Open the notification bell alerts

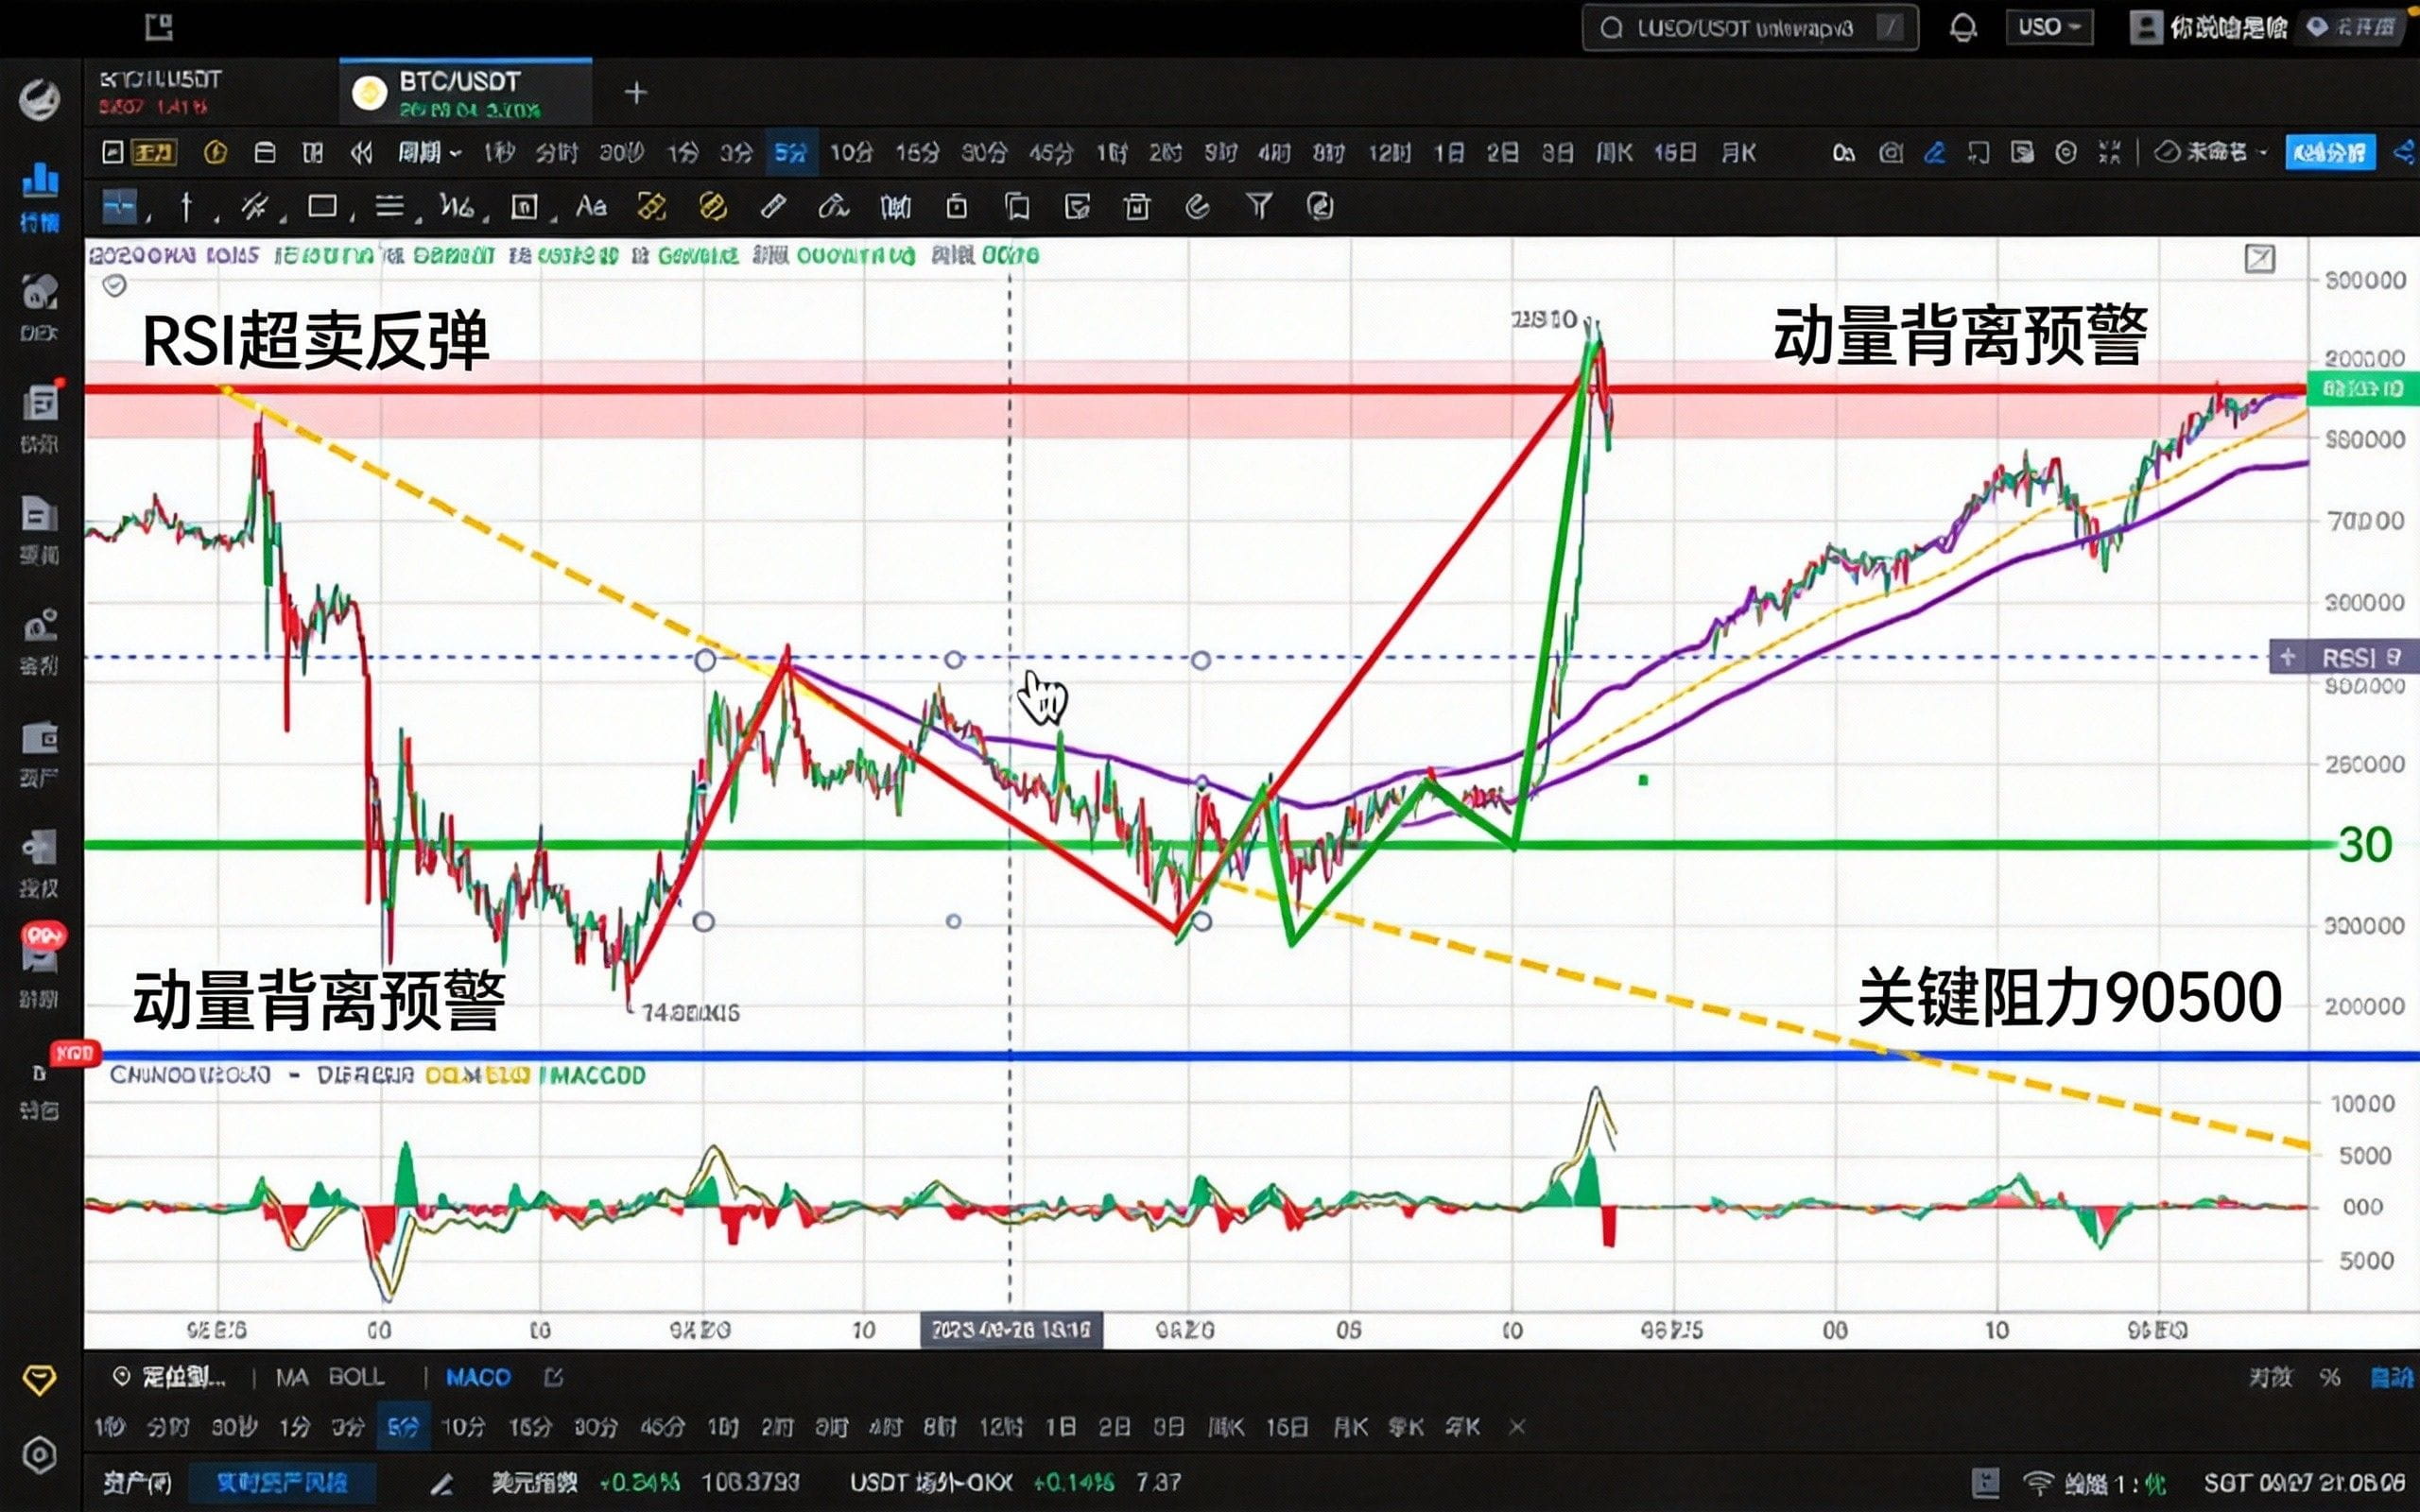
────────────────
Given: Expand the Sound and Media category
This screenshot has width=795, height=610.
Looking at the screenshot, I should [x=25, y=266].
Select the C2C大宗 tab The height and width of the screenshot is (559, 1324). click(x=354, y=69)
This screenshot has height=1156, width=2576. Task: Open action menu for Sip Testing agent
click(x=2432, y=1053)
────────────────
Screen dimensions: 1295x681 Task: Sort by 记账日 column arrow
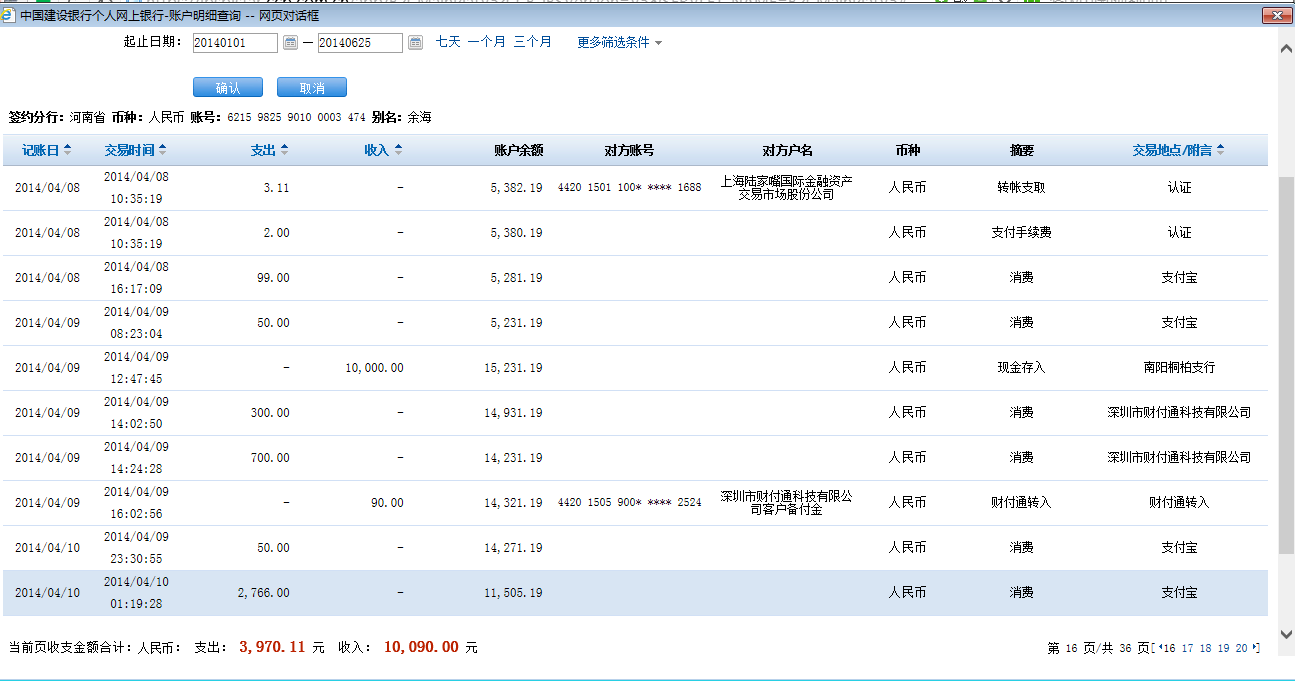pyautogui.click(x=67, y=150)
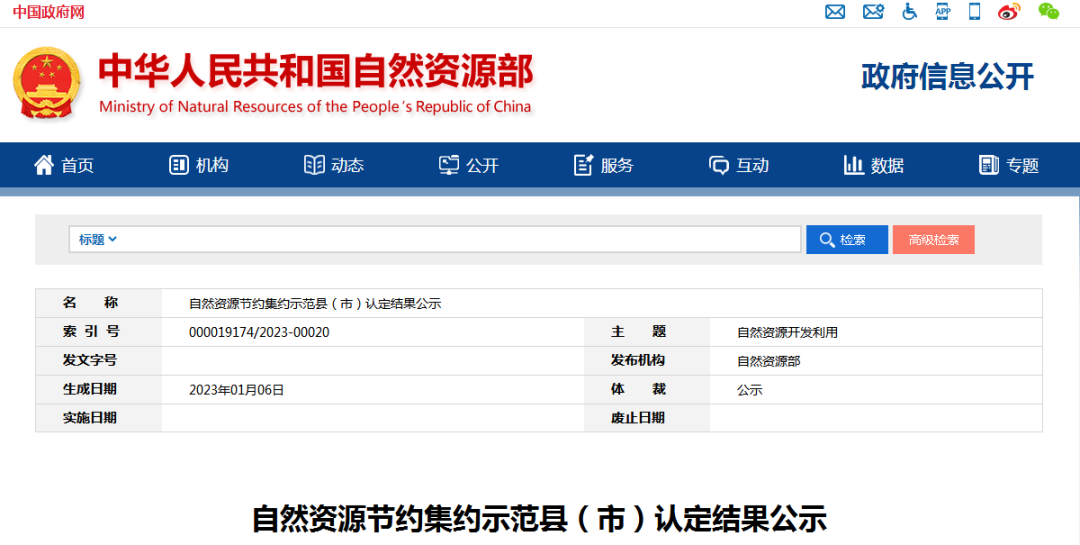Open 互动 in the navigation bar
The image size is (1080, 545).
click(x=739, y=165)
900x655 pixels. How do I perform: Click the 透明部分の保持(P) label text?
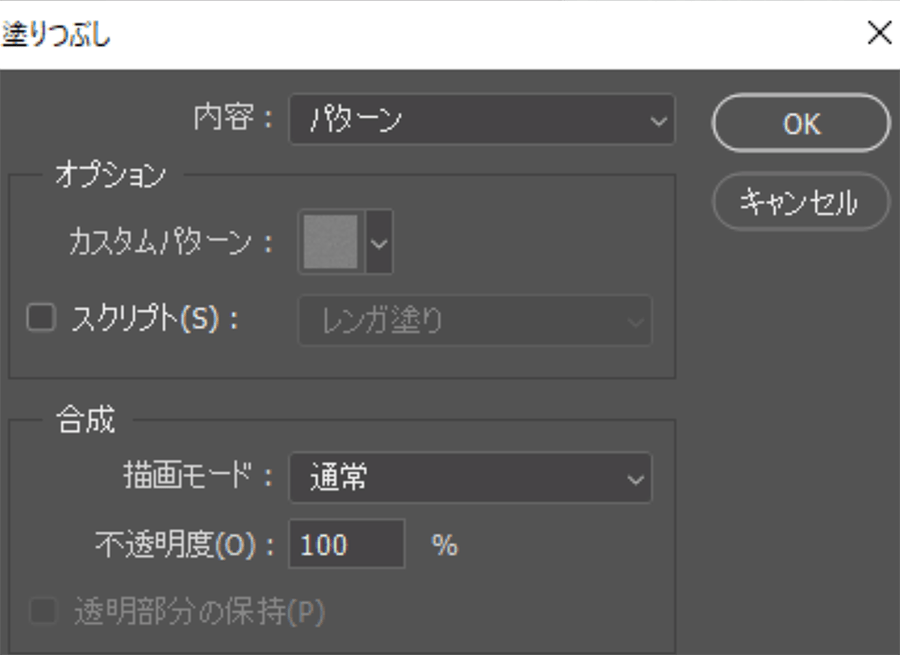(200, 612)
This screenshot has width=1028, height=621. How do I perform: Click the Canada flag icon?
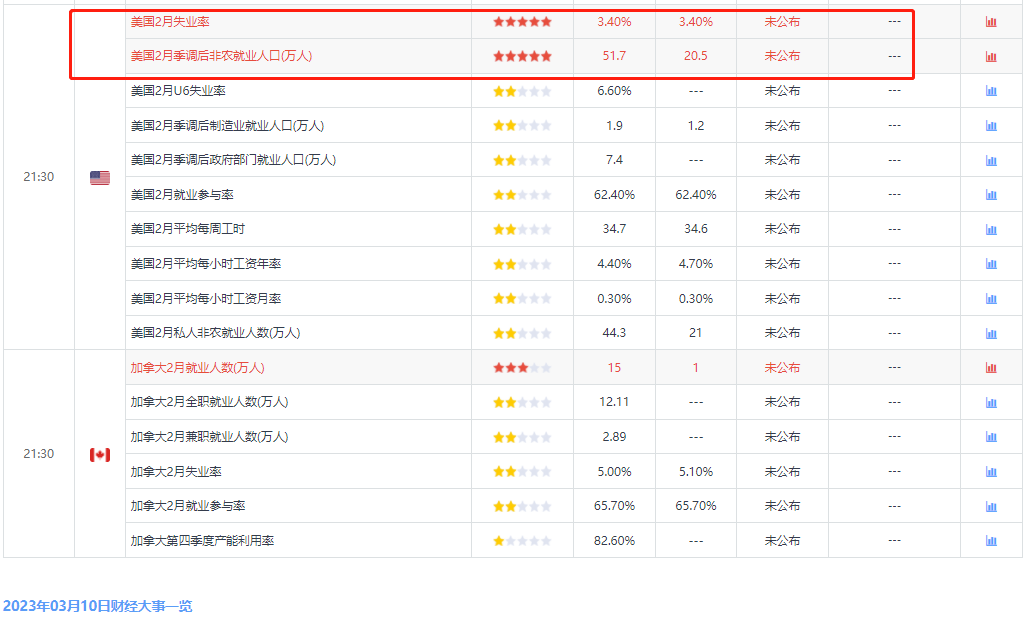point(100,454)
────────────────
* Exercise prompt
Duplicate everything from the line containing "Screen dimensions: 1295x681" down to the line containing "point(100,454)", leaving out the pictures.

* Answer to the problem
Screen dimensions: 1295x681 Task: Sort by 记账日 column arrow
pyautogui.click(x=67, y=150)
Open 互动 in the navigation bar
The image size is (1080, 545).
click(x=739, y=165)
900x655 pixels. How do I perform: Click the 透明部分の保持(P) label text?
(200, 612)
This screenshot has width=1028, height=621. How do I perform: Click the Canada flag icon?
point(100,454)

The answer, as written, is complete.